Personal information
- Born: 2 February 1962 (age 64) Kyiv, Ukrainian SSR, Soviet Union

Sport
- Sport: Swimming
- Club: SKA Kyiv (1980) Dynamo Kyiv (1981–1984)

Medal record
Representing Soviet Union
World Championships
| Silver medal – second place | 1982 Guayaquil | 400 m freestyle |
| Silver medal – second place | 1982 Guayaquil | 1500 m freestyle |
Summer Universiade
| Silver medal – second place | 1983 Edmonton | 1500 m freestyle |
| Bronze medal – third place | 1983 Edmonton | 400 m freestyle |
Friendship Games
| Bronze medal – third place | 1984 Moscow | 400 m freestyle |
| Bronze medal – third place | 1984 Moscow | 1500 m freestyle |

= Svyatoslav Semenov =

Soviet swimmer (born 1962)

Svyatoslav Semenov (Святослав Семёнов; born 2 February 1962) is a retired Soviet swimmer.

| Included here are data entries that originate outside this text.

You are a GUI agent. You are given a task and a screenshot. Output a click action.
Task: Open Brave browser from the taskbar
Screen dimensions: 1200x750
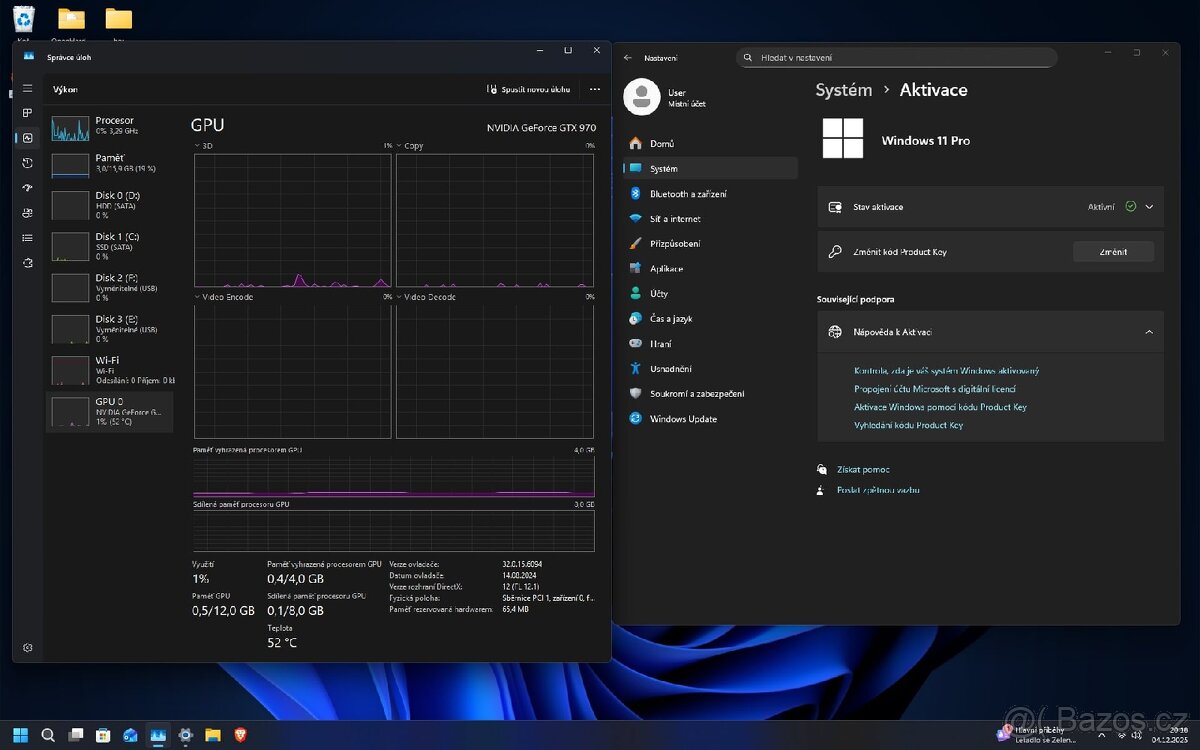(x=239, y=735)
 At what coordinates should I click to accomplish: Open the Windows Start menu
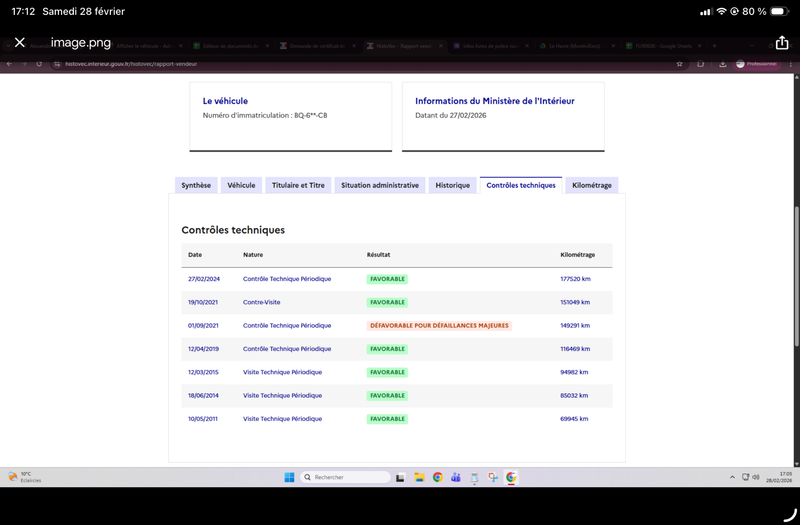click(x=288, y=477)
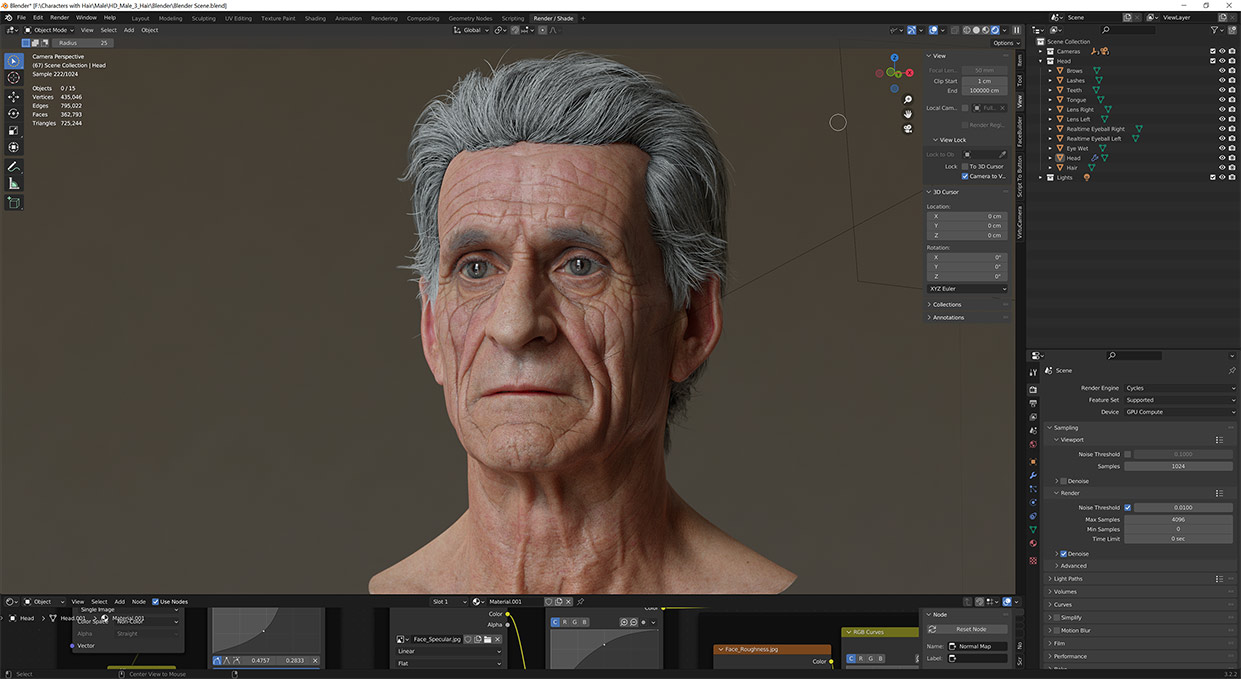Pick the 3D Cursor tool

[14, 78]
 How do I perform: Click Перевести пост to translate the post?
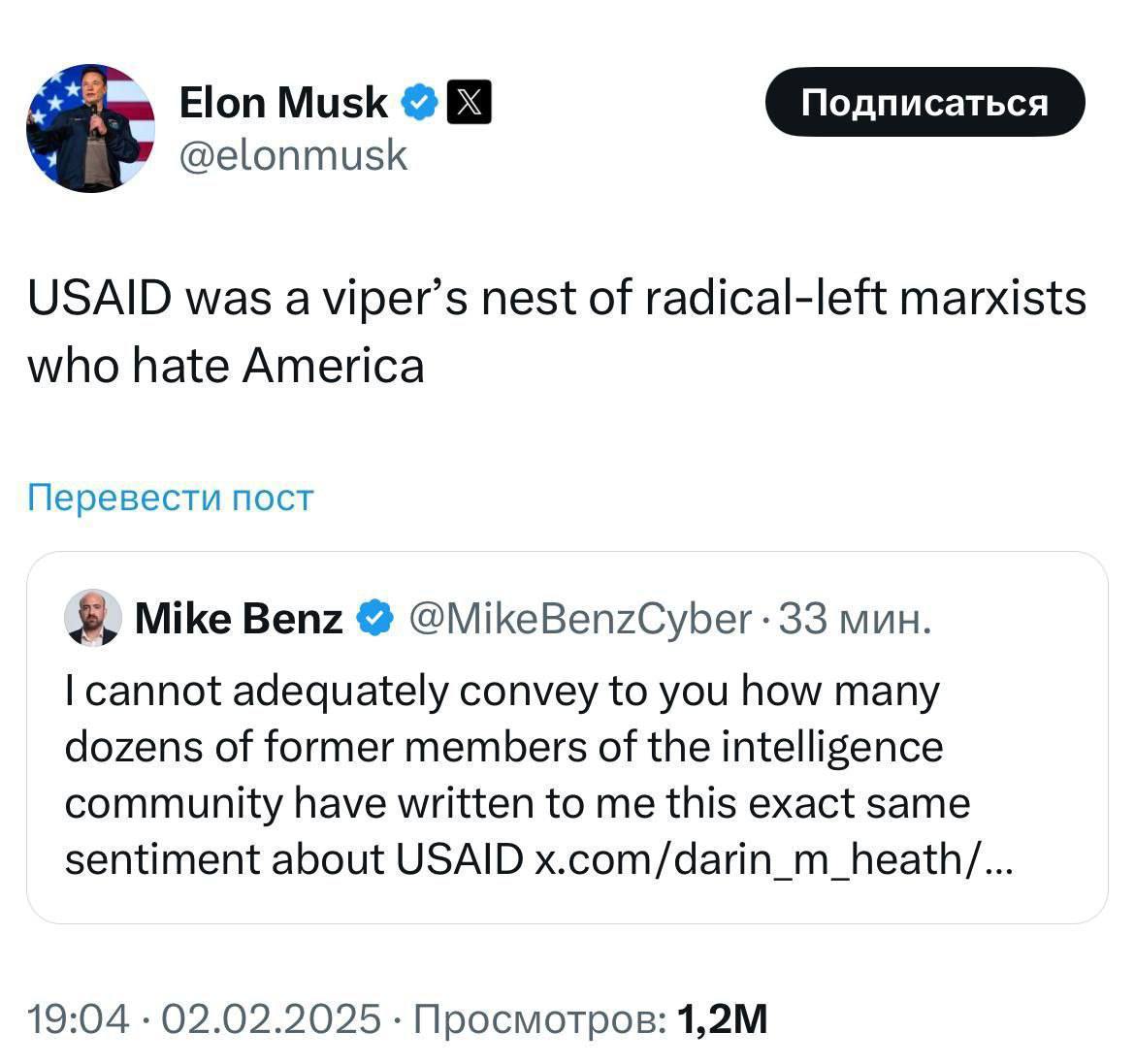coord(171,498)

He competed at the 1982 World Aquatics Championships and won silver medals in the 400 m and 1500 m freestyle events. He missed the 1984 Summer Olympics, which were boycotted by the Soviet Union, and took part in the Friendship Games instead, winning two bronze medals in the same freestyle events. Between 1980 and 1984, he won four national titles in various freestyle events.

He graduated from the National University of Physical Education and Sports of Ukraine. Since 1989 he competed in the masters category.